# Vacuum Pump



## BernieW (Sep 12, 2006)

Well got all the parts in and decided today to assemble my vacuum pump. It is assembled and pulls about 23" hg. Anyway it holds real well and hoping I can show a step by step of mounting a bowl and finishing the bottom with total access without any interference especially the tailstock. It will be used to center the piece but after that I can take it away. Light cuts are in order so the bottom can be finished turning then sanded.


----------



## TwoSkies57 (Feb 23, 2009)

Pulling those kinda numbers Bernie, me thinks you're half way to a great vac. press.


----------



## harrysin (Jan 15, 2007)

Looking good Bernie, I'm very interested in seeing how it's sealed where it enters the lathe.


----------



## BernieW (Sep 12, 2006)

harrysin said:


> Looking good Bernie, I'm very interested in seeing how it's sealed where it enters the lathe.


Ok here ya go Harry. The first picture shows the vacuum adapter with 2 O-rings. The next pic's shows it inserted into the hand wheel that I also had made by JT Turning Tools and it is such a precision fit with O-rings. The next shows the bowl held by the chuck with 20" hg. Then next shows the chuck holding the bowl and I turned the lathe at about 1200 rpm's and it was solid although I will never go that high maybe 800 rpm. The fourth pic's shows the homemade chuck out a piece of scrap walnut and PVC with closed cell foam for cushion. Hope that helps Harry.


----------



## harrysin (Jan 15, 2007)

Thanks Bernie for those great shots. I presume that the O rings are well lubricated because I see that the hose isn't restrained.


----------



## rwyoung (Aug 3, 2008)

Boy, this looks great Bernie! The very little bowl turning I've done first all on a face plate and then with a little 4-jaw chuck I can only imagine how nice it would be to use a vacuum chuck.


----------



## BernieW (Sep 12, 2006)

Thanks Harry and Rob.
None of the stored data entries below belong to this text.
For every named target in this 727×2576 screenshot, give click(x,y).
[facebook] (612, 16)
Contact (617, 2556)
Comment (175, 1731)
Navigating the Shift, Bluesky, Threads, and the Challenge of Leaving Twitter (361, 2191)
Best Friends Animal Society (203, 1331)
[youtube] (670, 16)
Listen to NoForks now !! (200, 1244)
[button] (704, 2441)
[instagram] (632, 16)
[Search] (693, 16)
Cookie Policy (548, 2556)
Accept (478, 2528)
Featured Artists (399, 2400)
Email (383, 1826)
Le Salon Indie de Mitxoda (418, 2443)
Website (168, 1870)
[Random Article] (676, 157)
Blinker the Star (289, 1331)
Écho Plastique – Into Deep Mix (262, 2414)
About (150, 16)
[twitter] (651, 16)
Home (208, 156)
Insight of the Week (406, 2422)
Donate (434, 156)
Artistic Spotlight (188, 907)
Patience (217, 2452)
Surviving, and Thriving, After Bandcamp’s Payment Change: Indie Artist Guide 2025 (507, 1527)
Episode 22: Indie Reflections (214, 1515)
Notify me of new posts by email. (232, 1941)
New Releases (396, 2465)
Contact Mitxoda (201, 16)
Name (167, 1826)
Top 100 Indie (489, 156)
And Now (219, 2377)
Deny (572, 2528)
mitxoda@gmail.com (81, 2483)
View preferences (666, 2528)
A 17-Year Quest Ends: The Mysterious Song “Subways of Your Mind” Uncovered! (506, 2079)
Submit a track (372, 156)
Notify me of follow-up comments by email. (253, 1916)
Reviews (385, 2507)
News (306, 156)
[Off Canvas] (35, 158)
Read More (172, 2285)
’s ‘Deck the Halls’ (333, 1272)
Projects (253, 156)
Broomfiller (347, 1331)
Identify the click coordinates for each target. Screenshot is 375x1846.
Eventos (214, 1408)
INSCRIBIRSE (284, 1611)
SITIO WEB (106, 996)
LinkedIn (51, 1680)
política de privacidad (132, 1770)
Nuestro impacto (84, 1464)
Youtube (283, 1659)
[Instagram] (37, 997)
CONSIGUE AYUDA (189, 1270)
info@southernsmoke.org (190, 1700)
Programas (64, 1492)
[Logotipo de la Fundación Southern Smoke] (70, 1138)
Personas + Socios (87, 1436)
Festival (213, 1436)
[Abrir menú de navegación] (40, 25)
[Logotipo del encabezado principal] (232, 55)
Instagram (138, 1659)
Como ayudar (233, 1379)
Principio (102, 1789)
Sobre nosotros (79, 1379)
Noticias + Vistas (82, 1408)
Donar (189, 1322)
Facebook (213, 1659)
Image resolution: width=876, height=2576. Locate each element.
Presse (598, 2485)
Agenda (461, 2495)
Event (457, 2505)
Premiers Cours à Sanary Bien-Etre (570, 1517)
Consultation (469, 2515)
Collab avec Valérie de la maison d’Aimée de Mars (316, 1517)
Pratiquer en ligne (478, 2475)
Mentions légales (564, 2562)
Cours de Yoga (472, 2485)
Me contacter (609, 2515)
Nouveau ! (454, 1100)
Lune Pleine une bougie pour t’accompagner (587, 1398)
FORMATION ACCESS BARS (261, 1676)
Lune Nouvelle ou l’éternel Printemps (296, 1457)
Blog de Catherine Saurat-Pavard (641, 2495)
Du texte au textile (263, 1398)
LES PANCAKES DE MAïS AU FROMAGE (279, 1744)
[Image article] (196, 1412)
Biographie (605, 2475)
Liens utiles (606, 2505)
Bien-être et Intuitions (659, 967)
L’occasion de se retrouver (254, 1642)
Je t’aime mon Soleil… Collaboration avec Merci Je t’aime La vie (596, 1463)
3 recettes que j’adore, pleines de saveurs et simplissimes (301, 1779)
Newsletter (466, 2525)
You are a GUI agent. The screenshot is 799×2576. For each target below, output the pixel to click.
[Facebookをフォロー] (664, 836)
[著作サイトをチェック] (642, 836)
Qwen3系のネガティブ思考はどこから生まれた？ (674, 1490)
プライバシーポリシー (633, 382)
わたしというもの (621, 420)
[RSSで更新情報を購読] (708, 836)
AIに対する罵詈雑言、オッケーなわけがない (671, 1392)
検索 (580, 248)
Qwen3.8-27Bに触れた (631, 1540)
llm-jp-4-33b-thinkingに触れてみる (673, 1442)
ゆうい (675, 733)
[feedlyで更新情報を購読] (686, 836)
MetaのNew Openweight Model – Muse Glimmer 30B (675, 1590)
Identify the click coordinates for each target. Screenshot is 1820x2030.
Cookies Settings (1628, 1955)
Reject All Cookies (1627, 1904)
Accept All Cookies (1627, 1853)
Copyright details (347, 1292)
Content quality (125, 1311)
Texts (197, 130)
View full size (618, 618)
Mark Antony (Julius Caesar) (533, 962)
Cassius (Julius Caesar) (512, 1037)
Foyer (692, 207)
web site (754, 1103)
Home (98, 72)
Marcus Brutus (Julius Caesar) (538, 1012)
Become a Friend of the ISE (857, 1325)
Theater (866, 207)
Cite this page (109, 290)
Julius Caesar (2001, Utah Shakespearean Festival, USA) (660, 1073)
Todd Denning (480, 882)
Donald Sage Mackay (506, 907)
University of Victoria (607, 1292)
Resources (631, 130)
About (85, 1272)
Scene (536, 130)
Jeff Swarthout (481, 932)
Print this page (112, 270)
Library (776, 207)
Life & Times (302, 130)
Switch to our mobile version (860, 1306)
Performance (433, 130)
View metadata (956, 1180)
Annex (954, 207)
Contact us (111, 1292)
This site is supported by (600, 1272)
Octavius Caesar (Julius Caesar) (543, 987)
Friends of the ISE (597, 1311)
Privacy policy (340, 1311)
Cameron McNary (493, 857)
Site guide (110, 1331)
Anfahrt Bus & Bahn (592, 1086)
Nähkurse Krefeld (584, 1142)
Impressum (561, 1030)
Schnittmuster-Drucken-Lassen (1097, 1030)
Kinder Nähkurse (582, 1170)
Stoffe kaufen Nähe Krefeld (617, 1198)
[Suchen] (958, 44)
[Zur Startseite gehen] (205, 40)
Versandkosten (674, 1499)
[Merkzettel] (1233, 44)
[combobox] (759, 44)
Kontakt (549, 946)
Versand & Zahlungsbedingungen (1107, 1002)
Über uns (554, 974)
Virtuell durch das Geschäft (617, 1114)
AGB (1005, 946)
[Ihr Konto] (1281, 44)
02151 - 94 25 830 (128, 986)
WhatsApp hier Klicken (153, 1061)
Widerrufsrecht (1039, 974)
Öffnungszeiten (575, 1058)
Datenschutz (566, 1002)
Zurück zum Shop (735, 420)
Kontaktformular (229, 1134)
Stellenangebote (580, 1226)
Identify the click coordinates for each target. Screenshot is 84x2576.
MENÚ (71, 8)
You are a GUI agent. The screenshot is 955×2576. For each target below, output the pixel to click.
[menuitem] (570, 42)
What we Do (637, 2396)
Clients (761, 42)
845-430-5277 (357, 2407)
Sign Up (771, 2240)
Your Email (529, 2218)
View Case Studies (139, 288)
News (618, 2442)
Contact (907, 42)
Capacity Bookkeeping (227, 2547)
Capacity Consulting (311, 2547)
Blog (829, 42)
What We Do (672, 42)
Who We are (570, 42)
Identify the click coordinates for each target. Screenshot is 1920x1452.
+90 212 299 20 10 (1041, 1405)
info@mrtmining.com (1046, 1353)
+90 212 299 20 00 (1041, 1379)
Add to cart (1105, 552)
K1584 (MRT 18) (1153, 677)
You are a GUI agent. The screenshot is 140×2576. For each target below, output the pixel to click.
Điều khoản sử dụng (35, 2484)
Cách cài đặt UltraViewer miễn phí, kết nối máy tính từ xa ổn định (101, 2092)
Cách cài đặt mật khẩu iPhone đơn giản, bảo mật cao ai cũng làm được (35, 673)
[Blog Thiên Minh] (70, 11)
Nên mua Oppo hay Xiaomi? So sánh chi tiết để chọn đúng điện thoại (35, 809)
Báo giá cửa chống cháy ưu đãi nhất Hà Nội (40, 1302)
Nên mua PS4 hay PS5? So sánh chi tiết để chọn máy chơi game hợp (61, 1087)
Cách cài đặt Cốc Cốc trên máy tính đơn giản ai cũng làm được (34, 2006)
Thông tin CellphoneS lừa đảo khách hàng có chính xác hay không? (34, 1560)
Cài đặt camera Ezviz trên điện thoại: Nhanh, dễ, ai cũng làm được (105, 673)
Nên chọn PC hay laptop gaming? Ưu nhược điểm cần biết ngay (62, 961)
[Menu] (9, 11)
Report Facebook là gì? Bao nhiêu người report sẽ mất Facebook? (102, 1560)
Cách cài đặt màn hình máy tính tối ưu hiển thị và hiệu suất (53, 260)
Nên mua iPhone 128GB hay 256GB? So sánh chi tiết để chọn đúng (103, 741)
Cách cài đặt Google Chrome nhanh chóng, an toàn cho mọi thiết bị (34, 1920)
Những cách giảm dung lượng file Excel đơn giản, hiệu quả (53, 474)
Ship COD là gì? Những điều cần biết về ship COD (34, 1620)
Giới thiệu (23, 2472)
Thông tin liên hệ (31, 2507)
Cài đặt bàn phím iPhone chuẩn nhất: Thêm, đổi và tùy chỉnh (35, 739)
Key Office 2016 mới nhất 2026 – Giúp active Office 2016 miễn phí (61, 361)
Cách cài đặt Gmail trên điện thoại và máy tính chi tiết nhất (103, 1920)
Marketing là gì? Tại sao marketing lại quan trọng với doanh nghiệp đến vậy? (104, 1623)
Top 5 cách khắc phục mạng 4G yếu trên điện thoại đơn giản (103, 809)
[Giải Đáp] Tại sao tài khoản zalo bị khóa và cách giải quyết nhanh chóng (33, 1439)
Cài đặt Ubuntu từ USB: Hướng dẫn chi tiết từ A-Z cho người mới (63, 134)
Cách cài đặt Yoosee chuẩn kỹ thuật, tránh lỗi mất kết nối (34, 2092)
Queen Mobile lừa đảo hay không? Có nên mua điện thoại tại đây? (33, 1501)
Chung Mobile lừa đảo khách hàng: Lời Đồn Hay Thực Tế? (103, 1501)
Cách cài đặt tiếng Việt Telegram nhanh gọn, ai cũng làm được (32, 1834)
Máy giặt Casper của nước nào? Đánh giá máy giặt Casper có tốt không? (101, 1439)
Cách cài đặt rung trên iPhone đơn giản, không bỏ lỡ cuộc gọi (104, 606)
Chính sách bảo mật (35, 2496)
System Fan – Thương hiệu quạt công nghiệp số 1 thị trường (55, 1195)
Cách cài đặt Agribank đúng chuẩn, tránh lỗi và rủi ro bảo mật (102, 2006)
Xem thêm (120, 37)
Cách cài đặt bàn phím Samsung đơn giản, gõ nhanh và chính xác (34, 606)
Yes Harry I rubbed the O-rings with a slight amount of vasoline. It is pretty tight and I just finished the bottom of a bowl and it works wonderfully. I could sand the whole bowl and bottom with nothing in the road. Rob I don't know why I waited so long after today I am still kicking myself. That's what I get for just thinking about it.


----------



## RStaron (Sep 25, 2009)

Nice job, Bernie. That's a great idea. I couldn't do that with my ShopSmith though.


----------